### [PROMPT]
Look through the entries below and count every line in which "agent" appears; reply with the number only.

### [DATA SECTION]
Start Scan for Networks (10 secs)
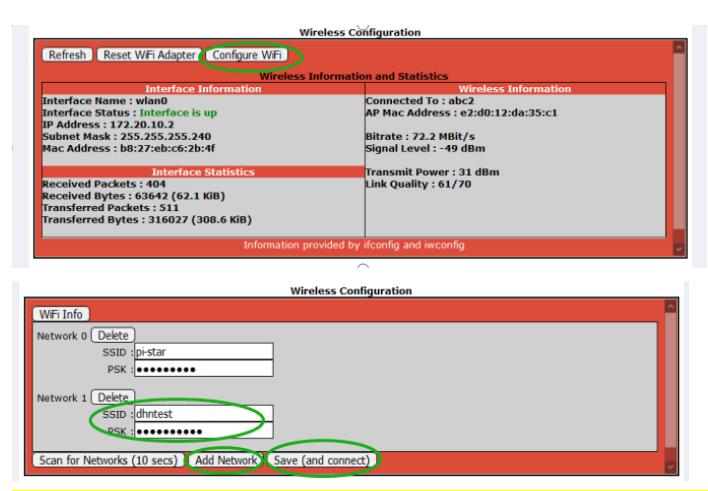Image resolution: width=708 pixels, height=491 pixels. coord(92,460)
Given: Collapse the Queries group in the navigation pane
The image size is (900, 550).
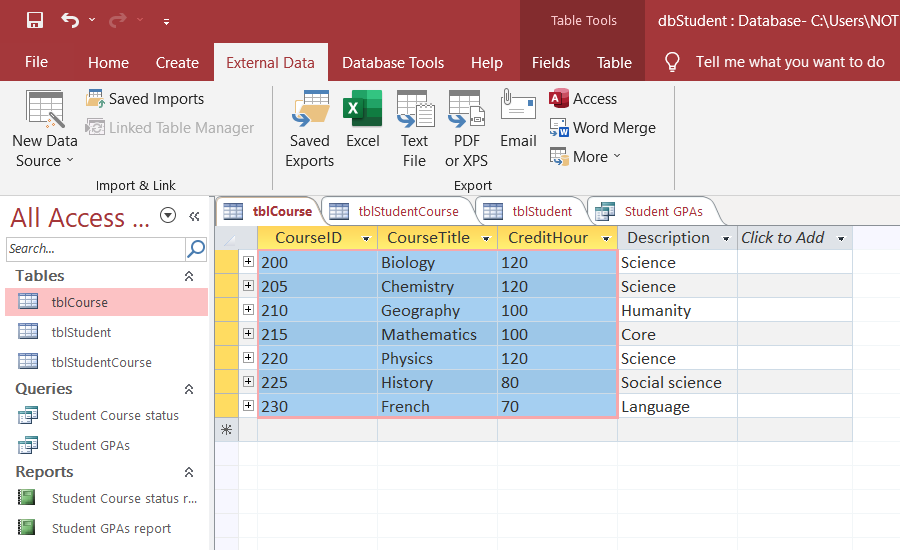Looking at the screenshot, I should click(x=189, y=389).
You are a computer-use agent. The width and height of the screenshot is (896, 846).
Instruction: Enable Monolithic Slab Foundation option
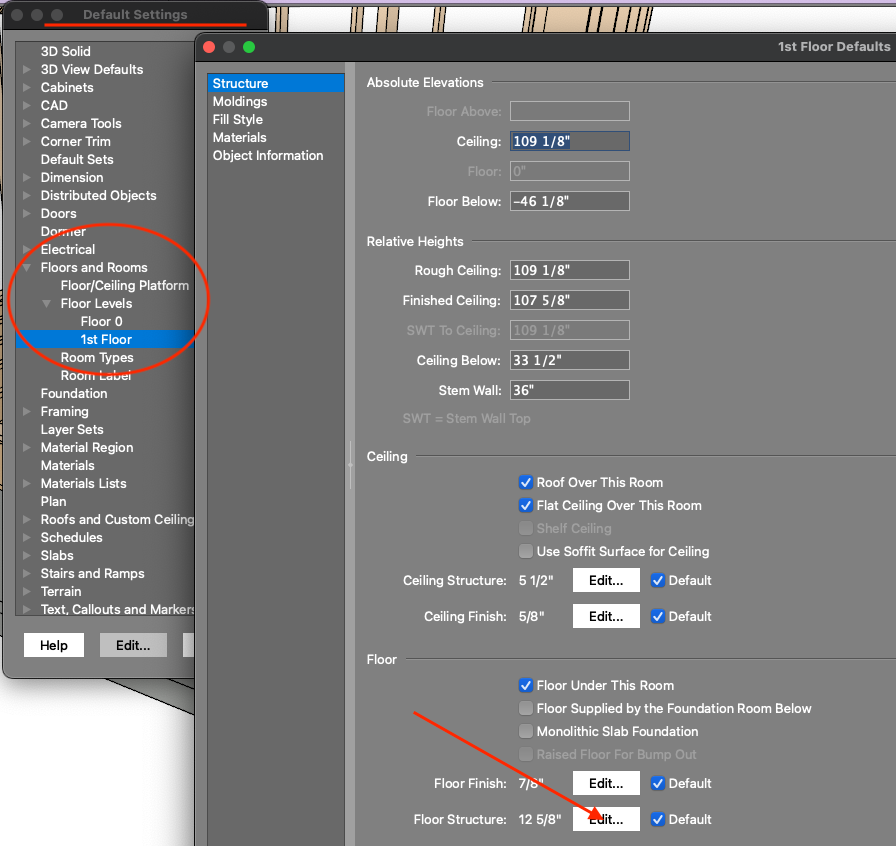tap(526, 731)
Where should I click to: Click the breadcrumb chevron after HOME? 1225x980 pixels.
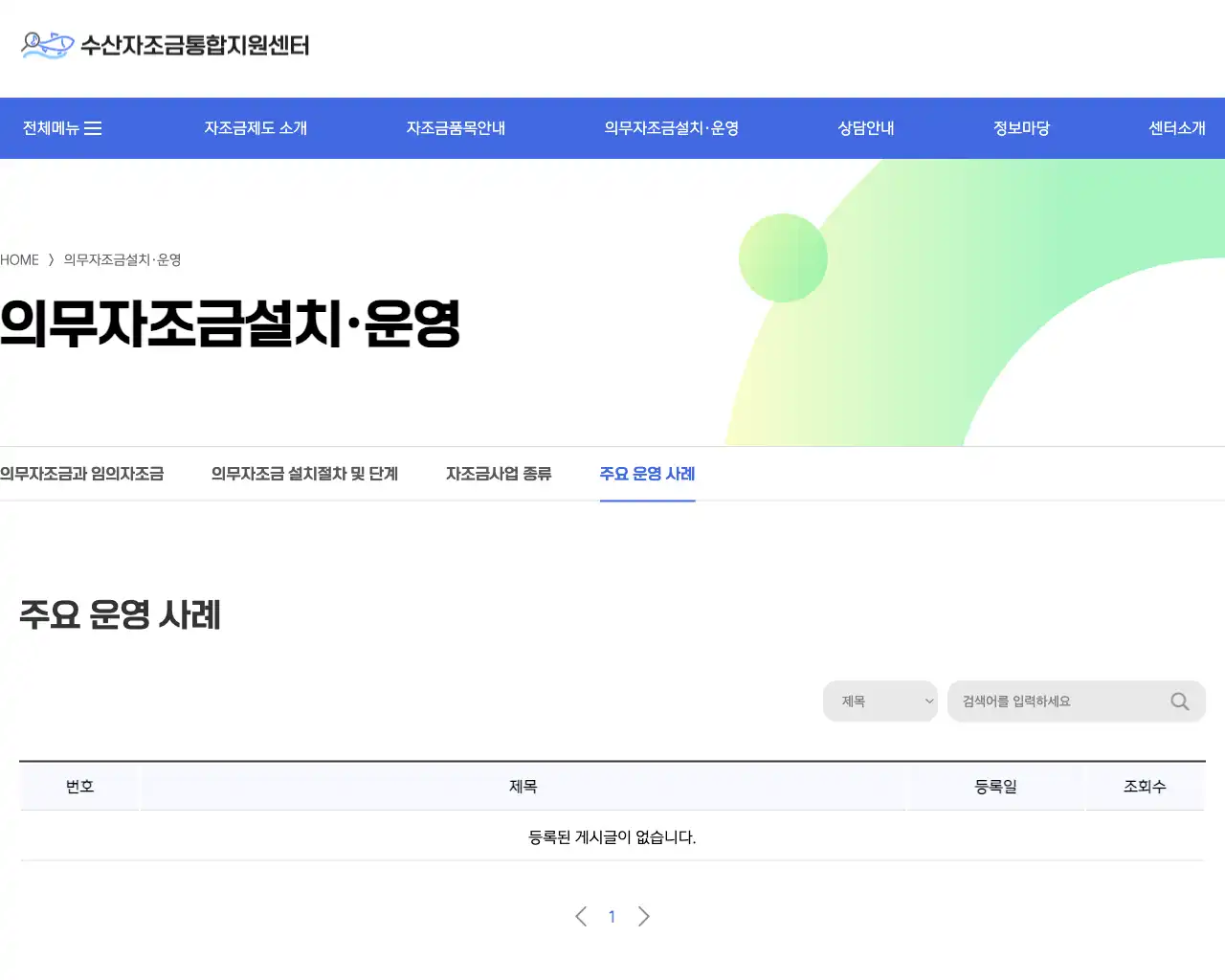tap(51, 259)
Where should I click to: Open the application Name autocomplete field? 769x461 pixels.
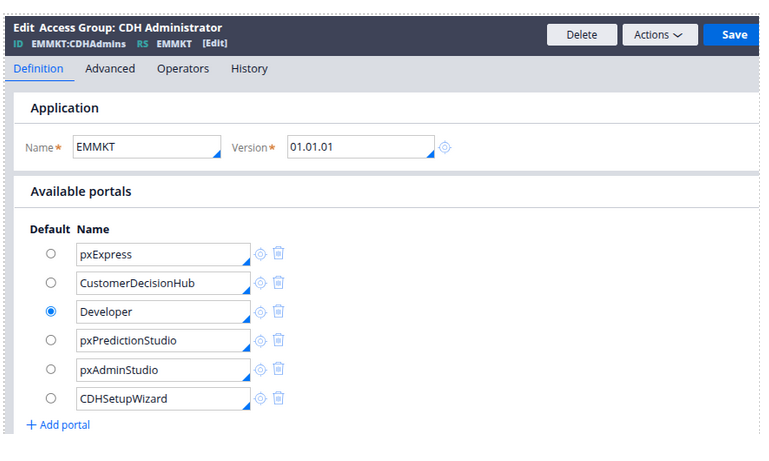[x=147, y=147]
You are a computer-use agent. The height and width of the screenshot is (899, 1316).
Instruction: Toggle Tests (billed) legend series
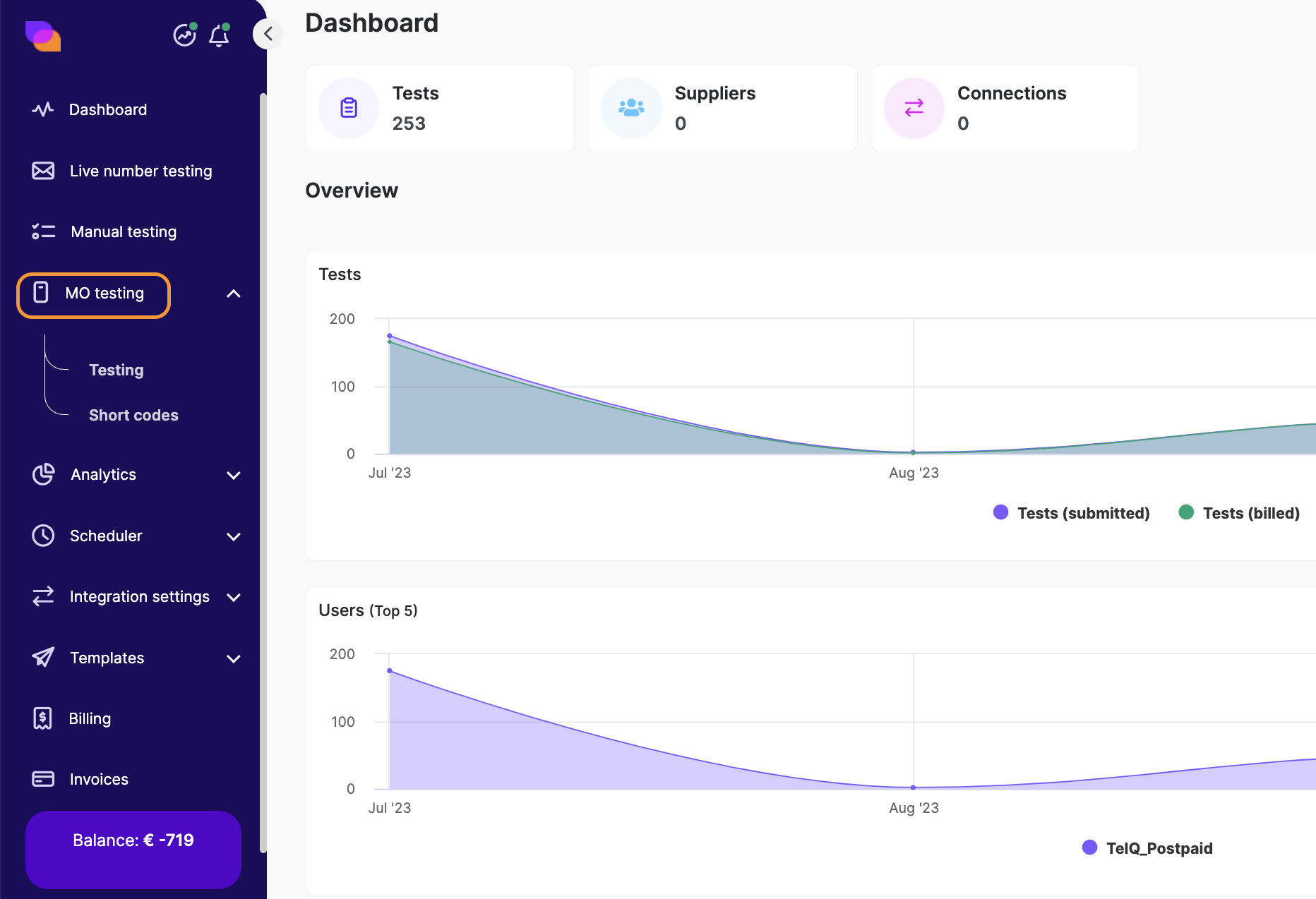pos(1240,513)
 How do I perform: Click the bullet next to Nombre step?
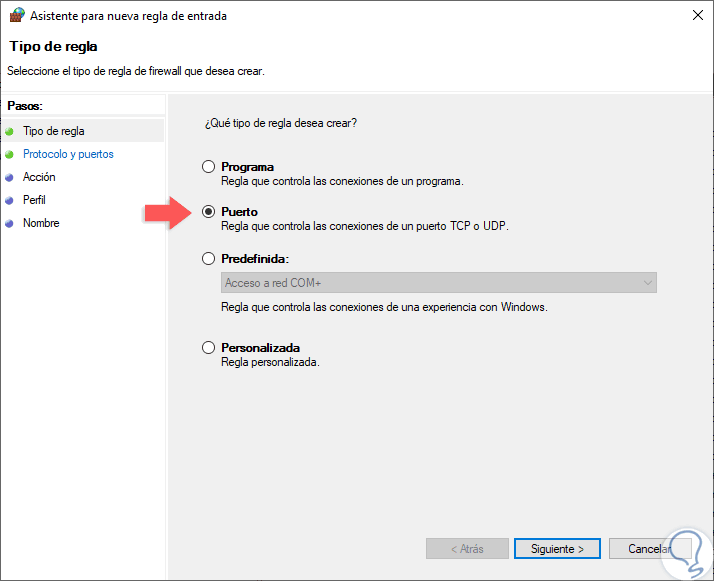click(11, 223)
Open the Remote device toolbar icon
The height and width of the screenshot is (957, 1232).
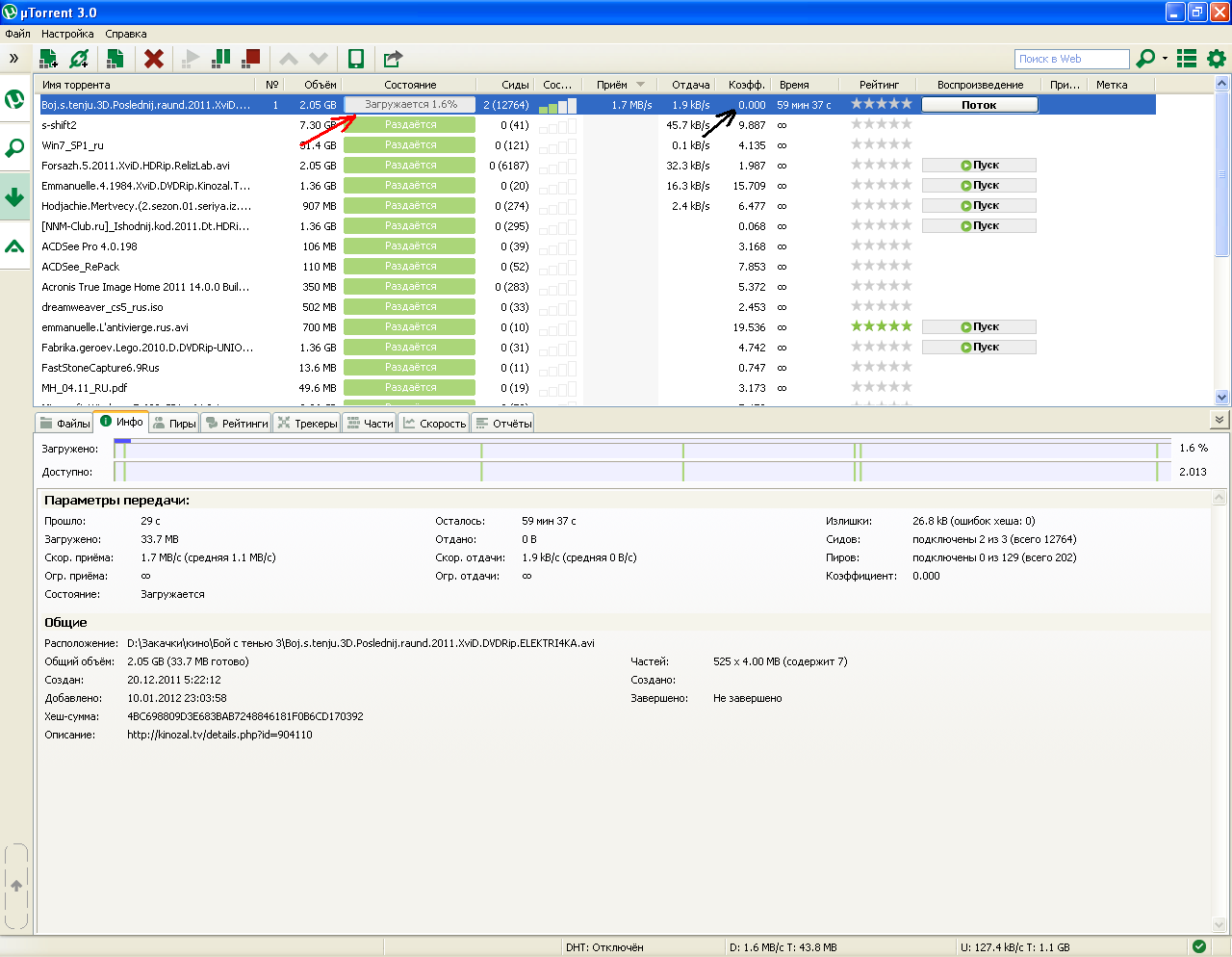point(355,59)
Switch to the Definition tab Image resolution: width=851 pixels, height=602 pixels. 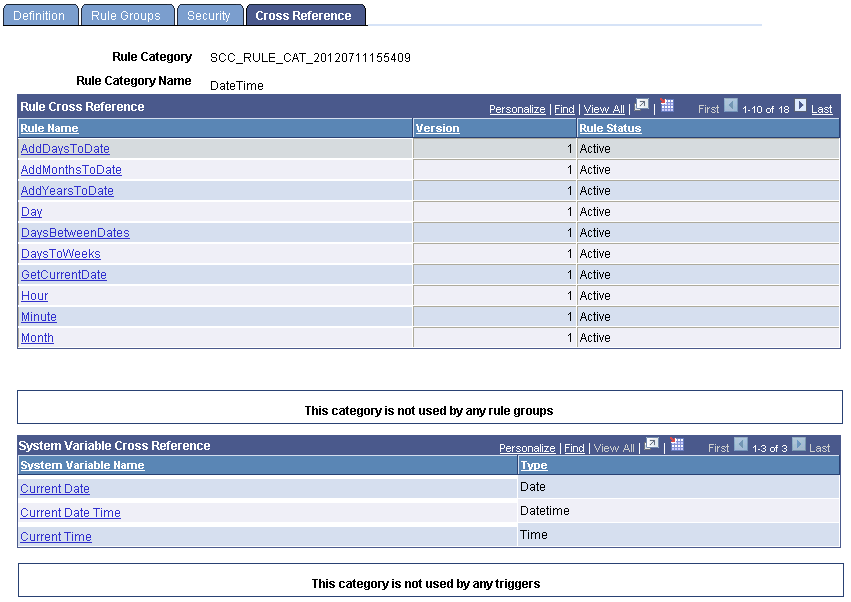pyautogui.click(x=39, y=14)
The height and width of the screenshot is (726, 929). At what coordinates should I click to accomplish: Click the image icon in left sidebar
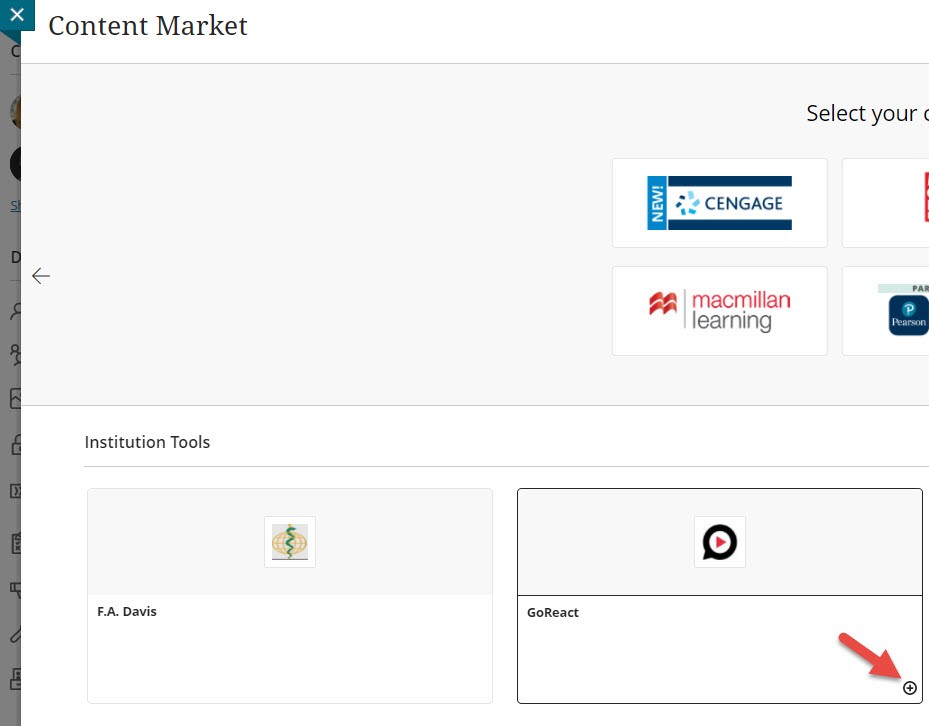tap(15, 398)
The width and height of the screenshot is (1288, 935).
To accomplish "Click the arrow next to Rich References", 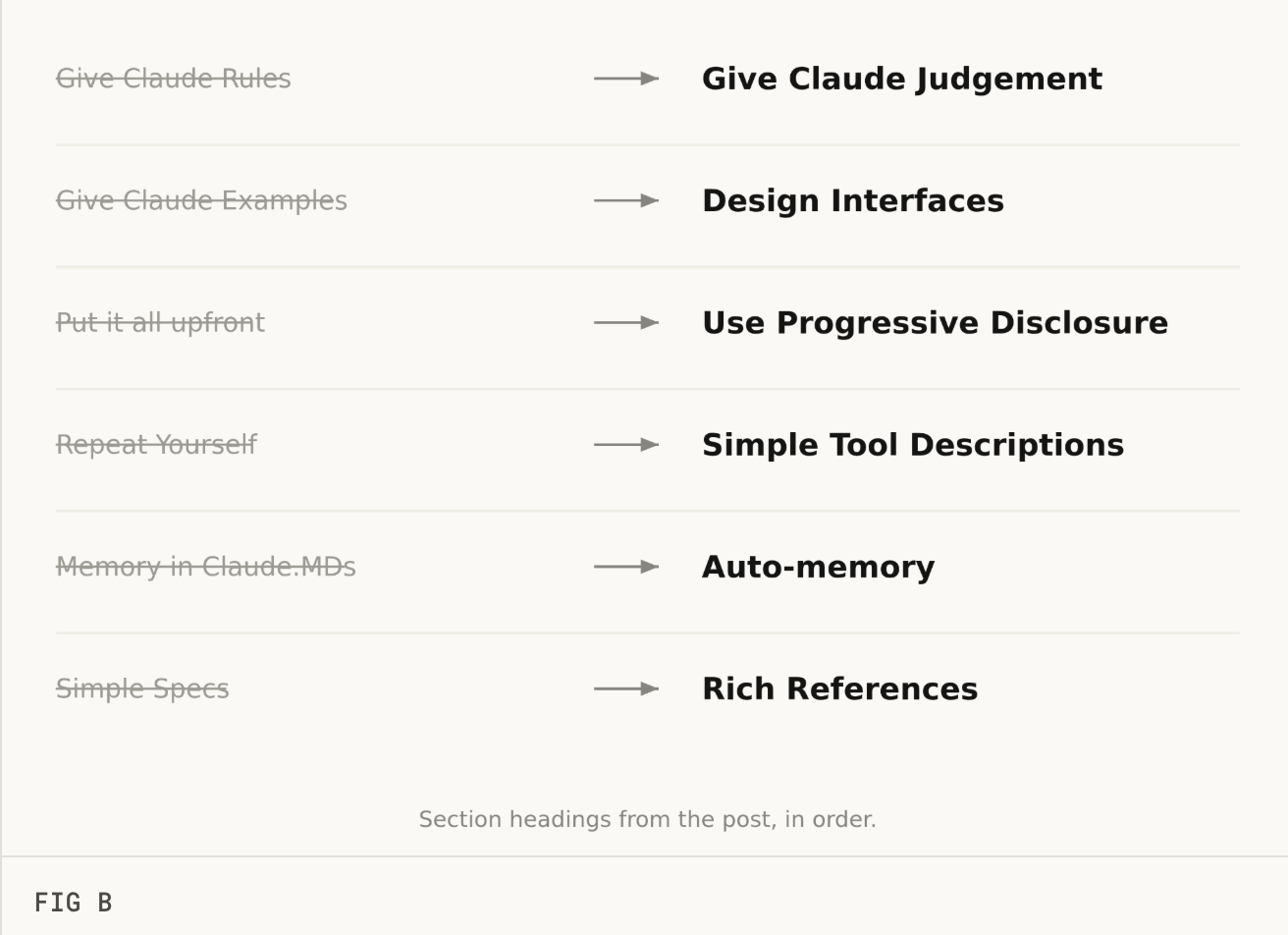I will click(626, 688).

### [RESPONSE AREA]
2